Immobilization of Lipase on Three-Dimensionally Ordered Macroporous Silica Matrices by Covalent Bonding

• Main Author: 張文斌
• Other Authors: 李靜宜
• Format: Others
• Language: zh-TW
• Published: 2006
• Online Access: http://ndltd.ncl.edu.tw/handle/45372131564313394983

碩士 === 明新科技大學 === 化學工程研究所 === 95 === Immobilization of enzymes is a technique that uses physical or chemical methods to convert soluble enzymes into immobile state. This technique grants the immobilized enzymes the virtues of easy recovery and reuse. However, the choice of immobilization matrix often affects the catalytic properties of the immobilized enzymes. Therefore, the development and evaluation of new immobilization matrices are often among the topics investigated in enzyme immobilization. In this research, three dimensionally ordered macroporous (3DOM) silica was employed as the matrix for lipase immobilization to investigate the relationship between matrix structure and enzyme activity. This research includes two parts. First, polystyrene was synthesized via emulsifier-free emulsification polymerization.

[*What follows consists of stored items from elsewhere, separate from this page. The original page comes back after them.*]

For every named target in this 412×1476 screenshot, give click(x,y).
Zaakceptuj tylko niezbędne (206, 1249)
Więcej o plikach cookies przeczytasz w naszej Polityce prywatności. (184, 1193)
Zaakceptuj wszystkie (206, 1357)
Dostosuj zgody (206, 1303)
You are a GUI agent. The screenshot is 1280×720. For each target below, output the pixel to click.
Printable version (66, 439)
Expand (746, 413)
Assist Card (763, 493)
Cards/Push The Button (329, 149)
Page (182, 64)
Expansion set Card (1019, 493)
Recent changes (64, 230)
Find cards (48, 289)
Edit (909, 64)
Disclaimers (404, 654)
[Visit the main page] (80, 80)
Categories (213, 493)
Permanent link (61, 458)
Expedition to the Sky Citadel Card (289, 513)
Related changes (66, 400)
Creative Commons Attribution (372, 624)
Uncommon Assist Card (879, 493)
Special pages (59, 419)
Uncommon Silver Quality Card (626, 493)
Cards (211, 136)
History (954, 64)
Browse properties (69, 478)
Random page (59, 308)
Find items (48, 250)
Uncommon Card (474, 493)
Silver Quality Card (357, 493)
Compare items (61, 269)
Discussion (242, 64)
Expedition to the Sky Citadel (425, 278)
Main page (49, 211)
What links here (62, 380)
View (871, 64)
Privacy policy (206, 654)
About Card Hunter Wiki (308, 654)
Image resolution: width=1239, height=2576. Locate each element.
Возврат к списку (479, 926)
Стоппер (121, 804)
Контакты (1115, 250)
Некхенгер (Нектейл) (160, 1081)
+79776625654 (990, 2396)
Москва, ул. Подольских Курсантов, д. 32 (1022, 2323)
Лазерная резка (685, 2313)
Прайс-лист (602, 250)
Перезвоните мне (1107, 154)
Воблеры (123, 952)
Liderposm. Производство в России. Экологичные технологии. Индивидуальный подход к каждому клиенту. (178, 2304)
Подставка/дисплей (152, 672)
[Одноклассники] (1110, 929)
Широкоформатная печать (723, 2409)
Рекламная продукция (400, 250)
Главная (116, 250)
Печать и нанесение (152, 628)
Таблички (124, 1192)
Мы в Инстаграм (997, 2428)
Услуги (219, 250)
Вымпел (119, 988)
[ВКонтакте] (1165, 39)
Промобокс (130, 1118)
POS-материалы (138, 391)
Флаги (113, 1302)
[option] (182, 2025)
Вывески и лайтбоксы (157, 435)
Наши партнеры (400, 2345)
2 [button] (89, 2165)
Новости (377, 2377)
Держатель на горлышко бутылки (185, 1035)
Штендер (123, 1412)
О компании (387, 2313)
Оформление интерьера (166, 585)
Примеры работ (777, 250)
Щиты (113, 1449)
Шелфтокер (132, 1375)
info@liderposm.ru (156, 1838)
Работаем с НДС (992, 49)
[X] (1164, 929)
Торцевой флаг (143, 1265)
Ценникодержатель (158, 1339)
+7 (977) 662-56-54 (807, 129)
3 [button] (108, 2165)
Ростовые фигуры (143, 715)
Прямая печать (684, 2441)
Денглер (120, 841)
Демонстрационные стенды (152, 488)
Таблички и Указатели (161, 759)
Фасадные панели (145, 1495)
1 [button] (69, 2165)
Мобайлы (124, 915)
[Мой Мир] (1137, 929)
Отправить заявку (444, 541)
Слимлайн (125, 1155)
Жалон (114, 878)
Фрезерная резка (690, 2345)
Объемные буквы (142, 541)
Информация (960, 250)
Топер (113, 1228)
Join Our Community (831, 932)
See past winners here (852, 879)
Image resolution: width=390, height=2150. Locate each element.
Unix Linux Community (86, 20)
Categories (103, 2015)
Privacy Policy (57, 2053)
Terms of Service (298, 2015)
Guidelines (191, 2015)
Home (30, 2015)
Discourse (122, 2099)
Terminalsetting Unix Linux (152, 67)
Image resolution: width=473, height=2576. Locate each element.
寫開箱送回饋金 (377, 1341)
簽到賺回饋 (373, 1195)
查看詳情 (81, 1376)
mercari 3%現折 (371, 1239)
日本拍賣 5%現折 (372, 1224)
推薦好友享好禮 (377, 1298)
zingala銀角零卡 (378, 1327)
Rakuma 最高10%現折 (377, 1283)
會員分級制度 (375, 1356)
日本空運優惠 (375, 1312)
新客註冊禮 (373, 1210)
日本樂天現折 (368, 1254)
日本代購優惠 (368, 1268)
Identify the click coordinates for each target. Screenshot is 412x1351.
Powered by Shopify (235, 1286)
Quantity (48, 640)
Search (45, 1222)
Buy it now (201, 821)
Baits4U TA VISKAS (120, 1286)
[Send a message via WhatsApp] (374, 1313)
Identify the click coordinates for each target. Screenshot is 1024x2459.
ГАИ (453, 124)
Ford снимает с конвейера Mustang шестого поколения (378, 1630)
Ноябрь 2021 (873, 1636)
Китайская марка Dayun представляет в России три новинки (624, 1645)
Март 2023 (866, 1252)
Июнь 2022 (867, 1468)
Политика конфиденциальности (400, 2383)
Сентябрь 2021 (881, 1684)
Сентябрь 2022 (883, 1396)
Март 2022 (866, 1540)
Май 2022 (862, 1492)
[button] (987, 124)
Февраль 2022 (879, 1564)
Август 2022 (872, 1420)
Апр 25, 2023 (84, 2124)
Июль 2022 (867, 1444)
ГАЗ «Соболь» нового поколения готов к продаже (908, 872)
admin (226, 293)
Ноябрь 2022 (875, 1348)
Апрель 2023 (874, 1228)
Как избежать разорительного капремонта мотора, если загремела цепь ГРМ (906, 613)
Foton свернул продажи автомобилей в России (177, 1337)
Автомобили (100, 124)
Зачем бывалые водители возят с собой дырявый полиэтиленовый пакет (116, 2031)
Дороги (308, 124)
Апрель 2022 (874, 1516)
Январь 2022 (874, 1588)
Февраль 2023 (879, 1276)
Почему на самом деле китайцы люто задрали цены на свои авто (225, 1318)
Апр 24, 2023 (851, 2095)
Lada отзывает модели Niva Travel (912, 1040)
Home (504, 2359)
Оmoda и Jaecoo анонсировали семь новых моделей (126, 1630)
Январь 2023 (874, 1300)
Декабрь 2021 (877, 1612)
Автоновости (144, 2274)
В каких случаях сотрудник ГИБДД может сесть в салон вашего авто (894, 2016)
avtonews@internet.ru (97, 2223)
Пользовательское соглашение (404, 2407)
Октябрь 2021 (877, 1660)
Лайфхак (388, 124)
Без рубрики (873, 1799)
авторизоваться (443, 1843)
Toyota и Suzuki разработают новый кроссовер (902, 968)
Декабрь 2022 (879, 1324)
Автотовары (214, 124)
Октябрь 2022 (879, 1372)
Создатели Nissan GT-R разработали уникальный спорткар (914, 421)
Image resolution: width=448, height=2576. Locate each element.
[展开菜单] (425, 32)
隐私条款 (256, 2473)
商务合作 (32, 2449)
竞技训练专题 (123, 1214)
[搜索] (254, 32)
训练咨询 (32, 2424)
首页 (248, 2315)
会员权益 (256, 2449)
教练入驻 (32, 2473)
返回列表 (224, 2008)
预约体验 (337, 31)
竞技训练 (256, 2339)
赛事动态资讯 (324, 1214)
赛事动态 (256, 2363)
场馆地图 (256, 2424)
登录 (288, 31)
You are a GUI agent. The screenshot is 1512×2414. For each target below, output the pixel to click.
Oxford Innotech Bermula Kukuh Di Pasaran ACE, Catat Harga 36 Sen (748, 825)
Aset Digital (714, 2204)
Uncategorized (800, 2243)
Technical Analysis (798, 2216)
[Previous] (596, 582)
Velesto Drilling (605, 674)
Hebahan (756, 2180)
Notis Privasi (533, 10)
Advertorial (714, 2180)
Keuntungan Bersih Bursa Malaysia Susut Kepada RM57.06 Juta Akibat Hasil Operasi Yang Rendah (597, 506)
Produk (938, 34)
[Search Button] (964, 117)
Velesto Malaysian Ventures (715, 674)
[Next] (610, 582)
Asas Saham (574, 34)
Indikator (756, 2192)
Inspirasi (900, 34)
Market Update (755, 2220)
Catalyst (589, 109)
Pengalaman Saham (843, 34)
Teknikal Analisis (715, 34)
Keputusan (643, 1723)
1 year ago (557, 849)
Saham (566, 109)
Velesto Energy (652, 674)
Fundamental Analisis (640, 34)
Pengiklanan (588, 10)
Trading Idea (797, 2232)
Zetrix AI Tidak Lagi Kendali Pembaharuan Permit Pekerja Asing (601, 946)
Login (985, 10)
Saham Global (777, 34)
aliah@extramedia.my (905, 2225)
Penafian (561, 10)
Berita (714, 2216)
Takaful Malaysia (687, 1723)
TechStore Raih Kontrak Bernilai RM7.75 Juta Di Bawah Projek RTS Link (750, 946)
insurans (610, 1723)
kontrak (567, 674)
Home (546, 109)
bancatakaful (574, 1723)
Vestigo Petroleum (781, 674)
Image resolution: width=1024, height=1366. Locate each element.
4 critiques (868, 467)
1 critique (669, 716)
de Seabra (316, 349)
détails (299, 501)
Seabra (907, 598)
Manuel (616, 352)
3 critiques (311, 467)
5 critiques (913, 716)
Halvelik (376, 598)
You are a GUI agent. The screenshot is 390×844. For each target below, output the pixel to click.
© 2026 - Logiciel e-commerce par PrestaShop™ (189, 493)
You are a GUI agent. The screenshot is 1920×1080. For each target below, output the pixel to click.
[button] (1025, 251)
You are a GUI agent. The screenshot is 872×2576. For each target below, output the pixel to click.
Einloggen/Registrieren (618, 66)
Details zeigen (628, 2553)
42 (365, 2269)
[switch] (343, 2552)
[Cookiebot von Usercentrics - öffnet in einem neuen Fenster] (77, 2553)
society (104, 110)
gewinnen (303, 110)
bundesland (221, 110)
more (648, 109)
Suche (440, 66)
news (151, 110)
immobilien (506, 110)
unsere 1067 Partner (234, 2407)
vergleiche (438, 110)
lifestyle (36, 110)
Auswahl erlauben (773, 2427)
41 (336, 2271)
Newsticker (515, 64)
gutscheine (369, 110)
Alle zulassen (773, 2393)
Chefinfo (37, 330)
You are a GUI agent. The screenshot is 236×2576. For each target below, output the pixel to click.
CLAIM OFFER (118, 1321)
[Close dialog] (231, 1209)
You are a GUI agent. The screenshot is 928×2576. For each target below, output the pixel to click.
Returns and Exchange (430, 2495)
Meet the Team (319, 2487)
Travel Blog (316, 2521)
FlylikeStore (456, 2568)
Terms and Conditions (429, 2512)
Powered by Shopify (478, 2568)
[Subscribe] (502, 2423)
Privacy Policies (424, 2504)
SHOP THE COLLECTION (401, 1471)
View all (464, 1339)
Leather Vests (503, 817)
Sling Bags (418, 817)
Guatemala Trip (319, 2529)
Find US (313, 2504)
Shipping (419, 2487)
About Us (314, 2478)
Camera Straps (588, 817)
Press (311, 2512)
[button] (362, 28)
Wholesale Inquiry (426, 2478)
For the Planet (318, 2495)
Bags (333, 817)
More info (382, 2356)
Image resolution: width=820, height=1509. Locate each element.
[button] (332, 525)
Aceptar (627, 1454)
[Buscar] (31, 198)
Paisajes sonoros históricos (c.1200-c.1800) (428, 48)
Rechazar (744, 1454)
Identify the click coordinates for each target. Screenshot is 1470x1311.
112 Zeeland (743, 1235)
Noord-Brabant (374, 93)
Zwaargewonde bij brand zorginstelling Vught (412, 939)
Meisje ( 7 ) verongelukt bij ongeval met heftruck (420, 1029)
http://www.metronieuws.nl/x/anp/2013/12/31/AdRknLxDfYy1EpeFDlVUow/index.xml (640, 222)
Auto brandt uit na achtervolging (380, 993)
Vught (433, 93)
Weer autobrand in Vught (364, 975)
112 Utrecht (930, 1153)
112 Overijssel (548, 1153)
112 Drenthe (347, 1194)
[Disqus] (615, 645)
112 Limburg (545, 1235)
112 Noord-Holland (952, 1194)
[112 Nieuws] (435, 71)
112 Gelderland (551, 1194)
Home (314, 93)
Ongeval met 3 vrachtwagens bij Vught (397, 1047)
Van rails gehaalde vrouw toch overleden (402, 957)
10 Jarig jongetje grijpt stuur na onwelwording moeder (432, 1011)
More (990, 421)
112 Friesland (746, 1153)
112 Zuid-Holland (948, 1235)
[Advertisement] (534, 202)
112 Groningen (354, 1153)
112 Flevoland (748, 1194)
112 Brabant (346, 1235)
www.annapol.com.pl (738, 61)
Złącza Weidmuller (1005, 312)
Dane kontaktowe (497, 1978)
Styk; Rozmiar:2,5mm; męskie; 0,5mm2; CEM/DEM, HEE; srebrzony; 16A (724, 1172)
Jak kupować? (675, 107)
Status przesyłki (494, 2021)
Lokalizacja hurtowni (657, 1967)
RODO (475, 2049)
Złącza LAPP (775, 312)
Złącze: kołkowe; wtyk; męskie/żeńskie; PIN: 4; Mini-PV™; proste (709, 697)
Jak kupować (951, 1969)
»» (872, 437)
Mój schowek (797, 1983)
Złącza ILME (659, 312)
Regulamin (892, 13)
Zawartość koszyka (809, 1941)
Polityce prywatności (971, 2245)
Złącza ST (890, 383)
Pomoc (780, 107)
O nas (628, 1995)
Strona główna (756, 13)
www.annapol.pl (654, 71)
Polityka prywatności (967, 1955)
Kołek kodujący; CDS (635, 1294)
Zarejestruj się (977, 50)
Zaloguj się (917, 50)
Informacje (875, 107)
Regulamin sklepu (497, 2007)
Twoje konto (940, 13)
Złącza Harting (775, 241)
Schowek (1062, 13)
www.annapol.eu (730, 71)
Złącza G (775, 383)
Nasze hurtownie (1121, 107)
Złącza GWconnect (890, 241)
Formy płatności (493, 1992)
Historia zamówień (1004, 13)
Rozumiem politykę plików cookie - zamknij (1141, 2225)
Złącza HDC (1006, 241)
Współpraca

By changing the amounts of free radical initiator and hydrophile solvent, we were able to prepare polystyrene latex particles of uniform size, in the range of 220 to 426 nm. Prehydrolyzed tetraethylorthosilicate was dripped on the template, namely, the centrifuged polystyrene latex particles, to form silica polystyrene composite. This silica polystyrene composite was calcined to remove polystyrene, resulting in 3DOM materials of pore size about 100~230 nm. Secondly, these materials were activated by 3-aminopropyltriethoxysilane, reacted with glutaradehyde, and finally covalently bounds with lipase to form immobilized lipase. About 240 mg crude lipase were immobilized in every gram of 3DOM matrix and the immobilized lipase exhibited a catalytic activity of 23~25 U/g matrix. As compared to the activity (about 15 U/g matrix) of lipase immobilized on mesoporous silica of smaller pore aperture (10~40 nm), the lipase immobilized in3DOM materials showed its advantages. It was quite clear that, although large enough to allow enzyme to enter, the pore size of matrix still affects the activity of immobilized enzyme.